Pour une économie plurielle et qualitative

23  avril 2007

Depuis de nombreuses années, sous l’impulsion de Jacques Robin, le GRIT tente d’attirer l’attention sur :

1. l’urgence de prendre conscience de la mutation informationnelle marquant l’avènement de l’économie immatérielle ;

2. la nécessité de « démocratiser et humaniser l’économie » par la mise en place d’une économie plurielle avec marché et non plus uniquement d’une économie de marché.

Il s’agirait de faire reconnaître la pluralité des principes et logiques d’actions économiques dans une « économie plurielle » avec des « monnaies plurielles ».

Pour René Passet, le fait de réduire drastiquement la place donnée à la seule économie "de" marché, en organisant une économie plurielle "avec" marché cohabitant avec une économie publique et sociale, constitue un modèle alternatif viable de développement économique et humain.

Pour André Gorz, « L’économie visible, dite formelle, n’est qu’une partie relativement réduite de l’économie totale (...) C’est dans cette autre économie que les individus se produisent humains ».

Ainsi, l’économie marchande pourrait être conciliée avec d’autres rationalités économiques, pour lesquelles des monnaies différentes seraient mises en circulation. Un espace de légitimité serait alors rendu à l’économie publique, l’économie domestique, l’économie sociale et solidaire ou l’économie de la gratuité.

Dans ce contexte, on ne pourra se passer d’un revenu suffisant inconditionnel d’existence, qu’André Gorz nomme aussi « revenu de citoyenneté (...) compris non pas comme la récompense ou la rémunération d’une activité, mais comme ce qui doit rendre possible des activités qui sont une richesse en elles-mêmes et une fin pour elles-mêmes ; il doit soustraire ces activités hors-marché et hors-mesure à toute évaluation et prédéfinition économiques. »

Tout aussi essentiel, le projet d’une monnaie électronique solidaire (SOL) affectée à l’économie sociale et solidaire est en cours. On peut faire cohabiter ainsi « une monnaie thésaurisable, à péremption longue, qui resterait le moyen d’échange et d’investissement pour le secteur du marché » (l’Euro), et « une monnaie non-thésaurisable, de consommation immédiate et de péremption courte » (le SOL).

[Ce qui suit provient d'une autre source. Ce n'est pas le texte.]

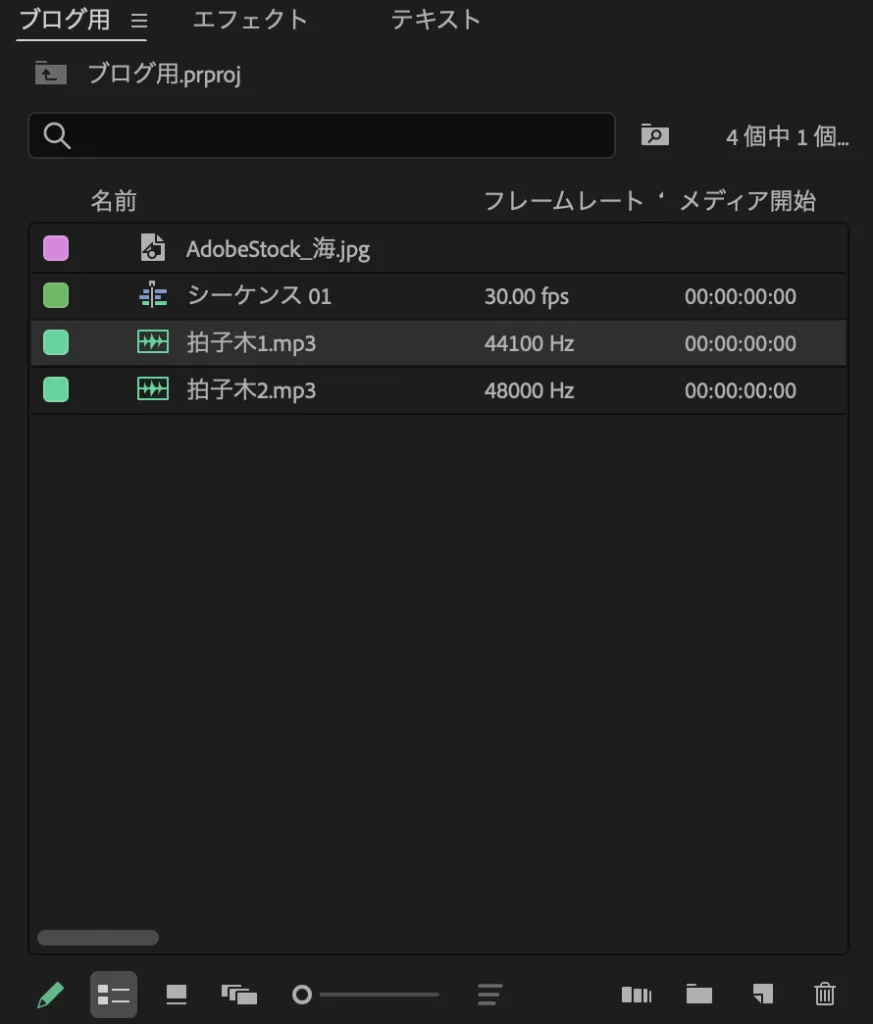Image resolution: width=873 pixels, height=1024 pixels.
Task: Switch to list view
Action: coord(114,995)
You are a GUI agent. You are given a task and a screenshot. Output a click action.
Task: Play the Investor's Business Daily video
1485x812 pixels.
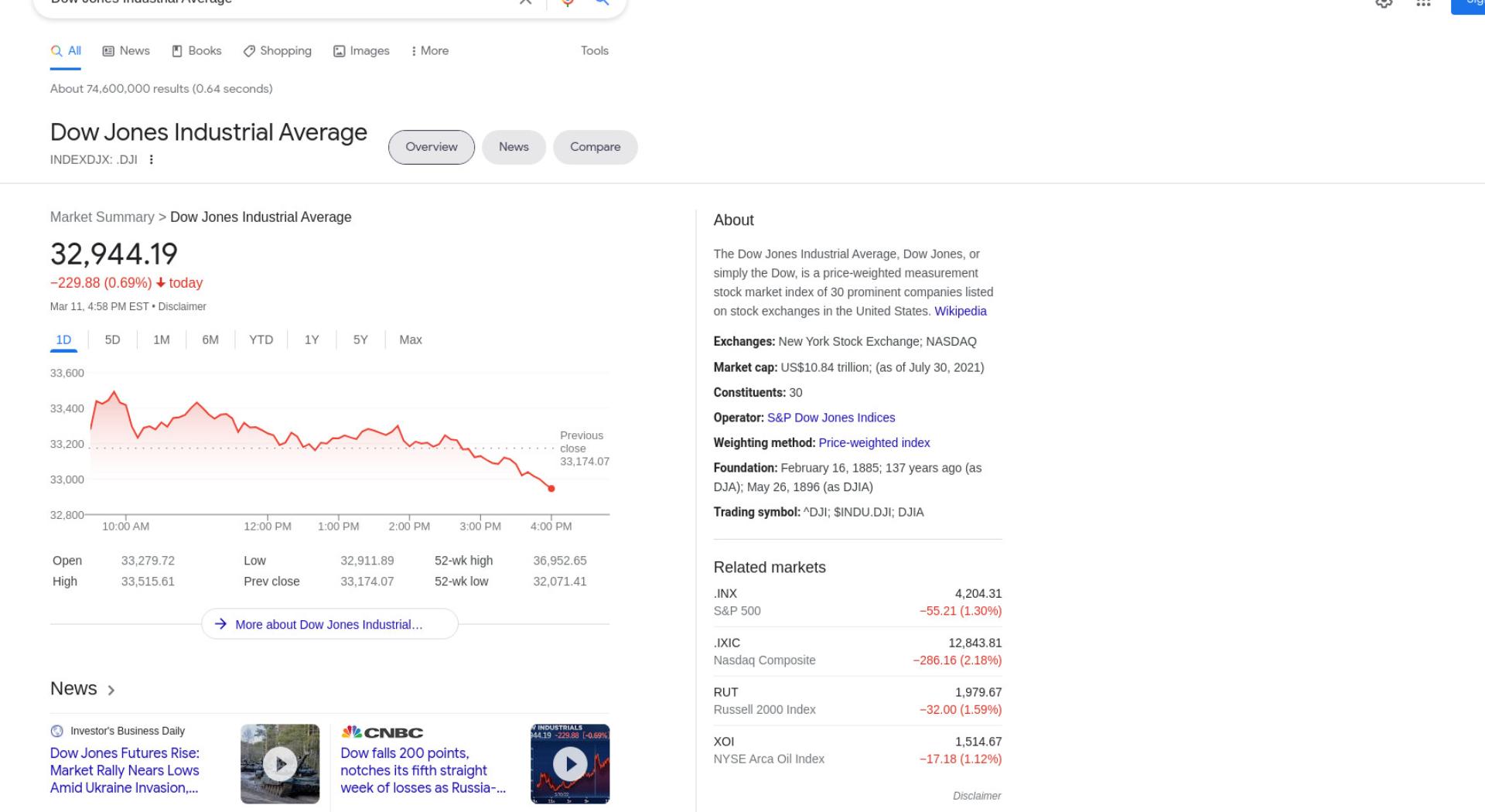[280, 764]
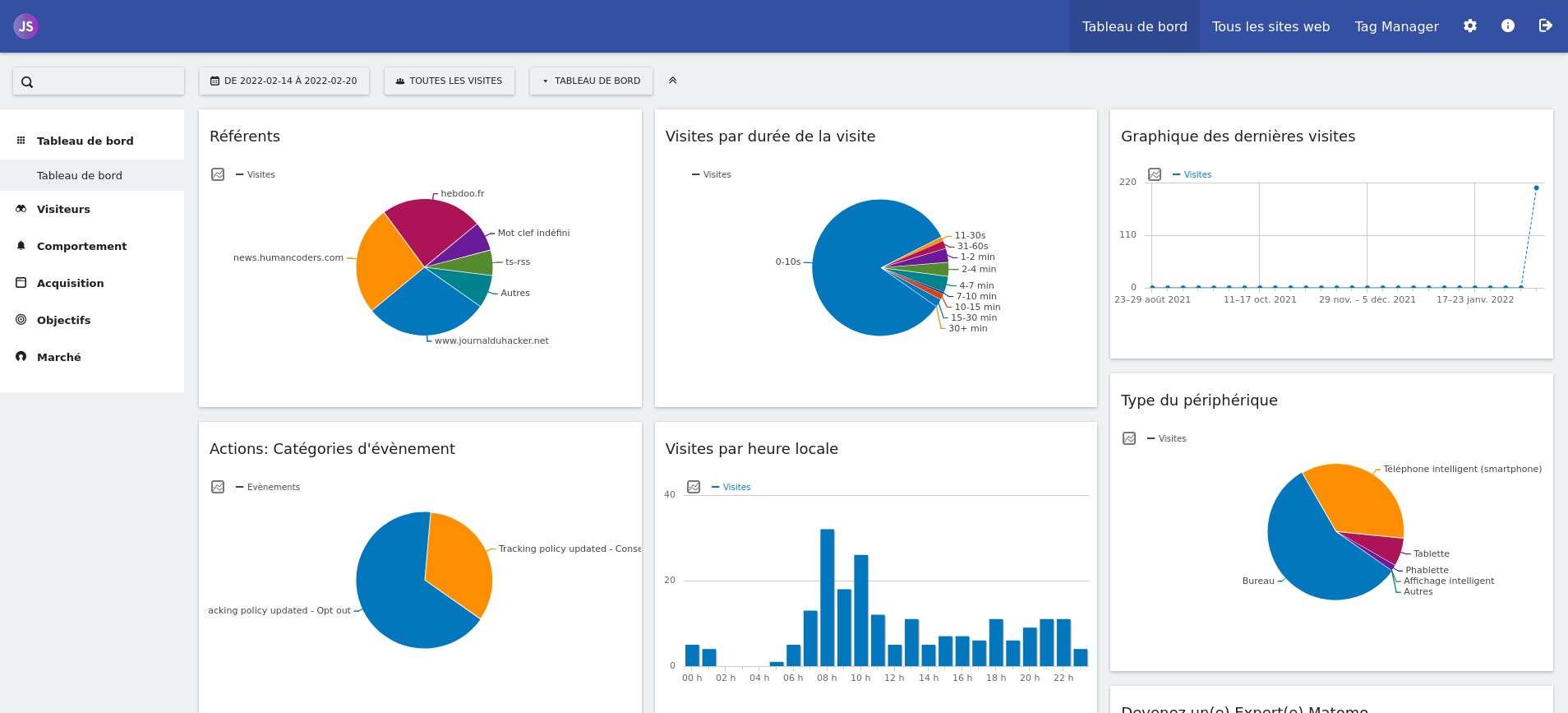Click the logout icon in header
The image size is (1568, 713).
tap(1545, 26)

Dans cette perspective d’une économie plurielle, évaluer les richesses avec des indicateurs qualitatifs est absolument incontournable. C’est à quoi s’emploie Patrick Viveret, qui plaide pour « la nécessité de compter autrement et le droit de ne pas tout compter ». Au-delà du PIB, ces indicateurs entreraient dans l’évaluation d’un développement proprement humain.

Cette nouvelle culture de la gratuité et des échanges relationnels non-marchands à l’ère de l’information et de l’écologie exige aussi de nouveaux « biens communs », notamment informationnels.

Depuis 1998, Philippe Aigrain suggère « de reconnaître l’autonomie de la sphère informationnelle en la décrivant comme un écosystème social, avec ses espèces (d’information, d’échanges d’information, et de mode de production d’information) et dans chaque espèce une plus ou moins grande diversité d’individus. (...) La limitation des biens communs musicaux et filmiques est très temporaire. Mais elle suscite une profonde frustration des usagers, qui organisent la circulation des œuvres par partage sur les réseaux pair à pair. Certains peuvent le regretter, mais nul ne doit s’abuser sur le sens de cette situation : elle signale seulement une immense demande vis-à-vis de la création de biens communs informationnels. »

Défendre la non-brevetabilité de biens communs informationnels permettrait une économie de la connaissance, fondée sur le libre accès et l’échange des savoirs, effective et non plus théorique. C’est une clé essentielle de la définition du monde que l’on souhaite pour demain.

(extraits du mémoire de Claire Souillac "Du concept d’INFORMATION à l’ÈRE DE L’INFORMATION" 09/2004).